Does DCA check green card when leaving abroad

Anonymous
Anonymous wrote:My understanding is that to enter the country, you need an American passport, foreign passport with a visa, green card, or advance parole pending a green card application.

There are two questions. Firstly, will the airline allow you to board without physical evidence of one of these? Secondly, can you get through immigration without one?

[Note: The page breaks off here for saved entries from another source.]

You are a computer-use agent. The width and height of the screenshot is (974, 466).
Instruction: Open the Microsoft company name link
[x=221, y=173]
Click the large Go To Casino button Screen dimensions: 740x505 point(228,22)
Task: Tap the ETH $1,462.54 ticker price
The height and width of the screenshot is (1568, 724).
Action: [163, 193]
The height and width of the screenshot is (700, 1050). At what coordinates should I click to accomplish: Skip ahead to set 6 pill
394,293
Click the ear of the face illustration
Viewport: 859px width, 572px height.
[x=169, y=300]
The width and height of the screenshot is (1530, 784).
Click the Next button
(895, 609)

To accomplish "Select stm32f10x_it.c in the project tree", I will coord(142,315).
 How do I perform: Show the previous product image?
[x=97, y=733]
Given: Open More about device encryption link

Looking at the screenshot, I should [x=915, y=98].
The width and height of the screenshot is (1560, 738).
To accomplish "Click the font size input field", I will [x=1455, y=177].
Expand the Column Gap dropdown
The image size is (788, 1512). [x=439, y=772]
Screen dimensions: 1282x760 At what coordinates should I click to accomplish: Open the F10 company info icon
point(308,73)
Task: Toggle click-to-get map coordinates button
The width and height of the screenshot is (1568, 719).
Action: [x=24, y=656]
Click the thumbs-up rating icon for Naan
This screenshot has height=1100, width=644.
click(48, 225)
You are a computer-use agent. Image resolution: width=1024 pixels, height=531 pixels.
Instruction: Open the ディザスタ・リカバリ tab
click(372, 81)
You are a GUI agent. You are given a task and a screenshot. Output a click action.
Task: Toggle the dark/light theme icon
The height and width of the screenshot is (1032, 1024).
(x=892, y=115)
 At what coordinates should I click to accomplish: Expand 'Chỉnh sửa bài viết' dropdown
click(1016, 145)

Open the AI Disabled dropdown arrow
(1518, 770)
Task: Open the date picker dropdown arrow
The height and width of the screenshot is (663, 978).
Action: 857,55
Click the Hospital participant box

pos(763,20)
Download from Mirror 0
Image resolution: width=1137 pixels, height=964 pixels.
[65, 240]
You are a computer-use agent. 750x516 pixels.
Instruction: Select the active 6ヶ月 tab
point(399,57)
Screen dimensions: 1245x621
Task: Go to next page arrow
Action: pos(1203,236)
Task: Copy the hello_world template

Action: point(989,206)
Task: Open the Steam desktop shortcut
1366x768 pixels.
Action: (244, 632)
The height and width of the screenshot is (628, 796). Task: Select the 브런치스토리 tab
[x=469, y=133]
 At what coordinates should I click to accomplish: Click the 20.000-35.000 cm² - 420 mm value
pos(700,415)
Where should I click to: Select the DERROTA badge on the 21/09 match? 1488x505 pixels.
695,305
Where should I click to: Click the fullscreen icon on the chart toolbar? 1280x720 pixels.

My own experience from some years ago was that the airline would not permit us to board the plane when we had forgotten that my son’s visa was in his expired passport, which we left at home. We had a photo of the visa but they would not accept that. In addition, they phoned the US immigration ‘hotline’ the airlines have access to. I could hear from their end of the phone conversation that his details were clearly in that system. Still, they refused him. They did not want to risk the huge fine levied on airlines if a passenger is rejected from immigration after they arrive at an airport in the US. I have known of another person of the same nationality in a similar situation where the airline did allow them to fly and they were able to re-enter the US. I know of a third person who went through this in spring break this year and they could not fly.

So you need to address the airline issue as much as immigration at the port of entry.


PP here. I totally forgot that when I was returning from Dublin for spring break this year, there was a family stuck at the airline desk for ages because the adult son had forgotten his green card. In the end, they had to go home to get it (guess they lived close by) and change the flight.